Comparison of the effects of sucrose molecules on alcohol dehydrogenase folding with those of sorbitol molecules on alcohol dehydrogenase folding using molecular dynamics simulation

Abstract

Two molecular dynamics simulations of the protein ADH in solution at room temperature have been carried out, one in the presence (about 0.1 M) and one in the absence of sucrose. The results show that the sucrose molecules cluster and move toward the protein, and expel water from the protein surface. Also, coating by sucrose increases the conformational fluctuations of the protein compared to the sucrose-free system. In fact, at concentrated sucrose solution of 0.1 M, sucrose molecules accumulate around the protein surface and interact with ADH via many H-bonds, and form a continuous space-filling network. This network forms H-bonds with ADH and water molecules on the average distance of 5.5 and 11.9 A, respectively.
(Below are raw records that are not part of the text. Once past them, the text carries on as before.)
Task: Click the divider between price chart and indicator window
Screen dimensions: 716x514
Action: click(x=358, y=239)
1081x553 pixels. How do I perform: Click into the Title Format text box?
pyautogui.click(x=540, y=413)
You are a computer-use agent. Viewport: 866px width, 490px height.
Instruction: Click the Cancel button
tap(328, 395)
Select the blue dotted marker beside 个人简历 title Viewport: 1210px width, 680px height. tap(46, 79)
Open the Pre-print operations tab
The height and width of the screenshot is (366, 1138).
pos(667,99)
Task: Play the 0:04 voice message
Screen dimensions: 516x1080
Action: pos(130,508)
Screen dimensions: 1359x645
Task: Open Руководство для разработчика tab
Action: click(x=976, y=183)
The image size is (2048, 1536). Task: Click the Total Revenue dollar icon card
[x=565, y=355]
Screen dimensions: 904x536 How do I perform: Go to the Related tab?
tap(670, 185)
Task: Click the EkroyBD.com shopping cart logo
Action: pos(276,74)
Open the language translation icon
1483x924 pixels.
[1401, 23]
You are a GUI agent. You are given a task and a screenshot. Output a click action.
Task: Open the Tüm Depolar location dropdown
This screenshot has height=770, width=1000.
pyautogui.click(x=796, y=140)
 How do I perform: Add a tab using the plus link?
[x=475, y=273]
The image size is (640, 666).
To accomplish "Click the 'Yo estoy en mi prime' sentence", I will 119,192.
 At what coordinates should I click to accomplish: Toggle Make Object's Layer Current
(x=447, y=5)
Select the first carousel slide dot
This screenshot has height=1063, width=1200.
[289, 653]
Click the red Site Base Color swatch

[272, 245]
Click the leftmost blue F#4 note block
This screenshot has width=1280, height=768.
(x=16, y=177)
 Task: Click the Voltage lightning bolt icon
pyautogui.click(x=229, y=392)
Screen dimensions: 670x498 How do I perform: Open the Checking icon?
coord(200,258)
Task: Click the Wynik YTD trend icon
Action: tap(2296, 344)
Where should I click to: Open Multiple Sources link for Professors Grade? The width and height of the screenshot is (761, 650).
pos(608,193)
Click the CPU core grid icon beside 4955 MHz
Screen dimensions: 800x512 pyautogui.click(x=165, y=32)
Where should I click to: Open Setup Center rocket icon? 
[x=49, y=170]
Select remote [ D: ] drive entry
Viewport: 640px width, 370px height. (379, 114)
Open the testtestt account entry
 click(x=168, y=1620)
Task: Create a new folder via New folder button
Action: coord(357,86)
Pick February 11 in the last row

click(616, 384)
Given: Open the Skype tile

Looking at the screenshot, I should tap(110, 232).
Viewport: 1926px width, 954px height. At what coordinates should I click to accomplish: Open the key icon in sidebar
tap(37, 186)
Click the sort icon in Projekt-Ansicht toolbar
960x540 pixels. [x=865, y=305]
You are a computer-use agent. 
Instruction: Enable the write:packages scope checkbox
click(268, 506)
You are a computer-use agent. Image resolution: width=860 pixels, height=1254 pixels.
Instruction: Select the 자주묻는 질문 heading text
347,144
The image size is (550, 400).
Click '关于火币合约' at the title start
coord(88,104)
Actually, sucrose molecules have been located between water molecules and protein, while hydrogen bonding between sucrose–protein is less by about 19 % than that of sorbitol-protein. Also, hydrogen bonding between ADH and water molecules is decreased about 37 % in the presence of sucrose compared to sorbitol. Thus, it is expected that ADH folding is increased in the presence of sucrose molecules. It is finally concluded that Sucrose molecules form H-bond with water molecules by their polar groups, and the aromatic and nonpolar parts of sucrose molecules have the least share in interaction with ADA. Thus, functional groups of ADA are free and its flexibility and folding enhance in the presence of sucrose molecules. The latter fact is completely the reverse of sorbitol effect on ADA in moderately concentrated sorbitol solution.